Build vs Buy

When to call an API, when to use a framework, when to host your own model.


The default should be: call the smallest abstraction that gets the job done. Most "AI platforms" you're considering buying you don't need.

The ladder

  1. Just the API. Anthropic or OpenAI SDK. A while loop. This covers 80% of real applications. Start here.
  2. A thin framework. Vercel AI SDK, Mastra, Pydantic AI. Useful when you want streaming, tool-call plumbing, or typed schemas without writing them yourself.
  3. An orchestration framework. LangGraph, Inngest, Temporal.
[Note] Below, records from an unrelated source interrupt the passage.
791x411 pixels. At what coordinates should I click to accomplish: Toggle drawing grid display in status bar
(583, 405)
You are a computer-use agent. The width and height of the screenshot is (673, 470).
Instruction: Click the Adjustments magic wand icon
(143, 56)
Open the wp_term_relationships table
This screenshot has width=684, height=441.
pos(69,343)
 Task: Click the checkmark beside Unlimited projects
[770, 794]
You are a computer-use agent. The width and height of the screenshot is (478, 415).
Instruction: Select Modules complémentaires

When you need durable state, human-in-the-loop, or branching workflows.
  4. A managed agent platform. LangSmith, AgentOps, Vellum. When ops, evals, and observability matter more than control over the loop.
  5. Self-hosted open model. Llama, Qwen, Mistral on vLLM or Ollama. When latency, privacy, or unit cost at scale forces the question.
  6. Fine-tuning. Almost always premature. Try prompting and retrieval first.

Decision framework

  • If the problem is prompt engineering, no framework helps. Skip to evals.
  • If the problem is orchestration (long workflows, retries, durable state), buy or use a framework.
  • If the problem is observability, buy. Building this from scratch is a tarpit.
  • If the problem is regulatory (data residency, no third-party processors), self-host.
  • If the problem is cost at scale, run the math. Hosted models are cheaper than commonly assumed under ~100M tokens/month.

What to avoid buying too early

  • Vector DB before you have a corpus that needs one. Postgres + pgvector handles ~1M rows.
  • "AI gateway" products before you have a routing problem.
  • Fine-tuning services before you've exhausted prompting and RAG.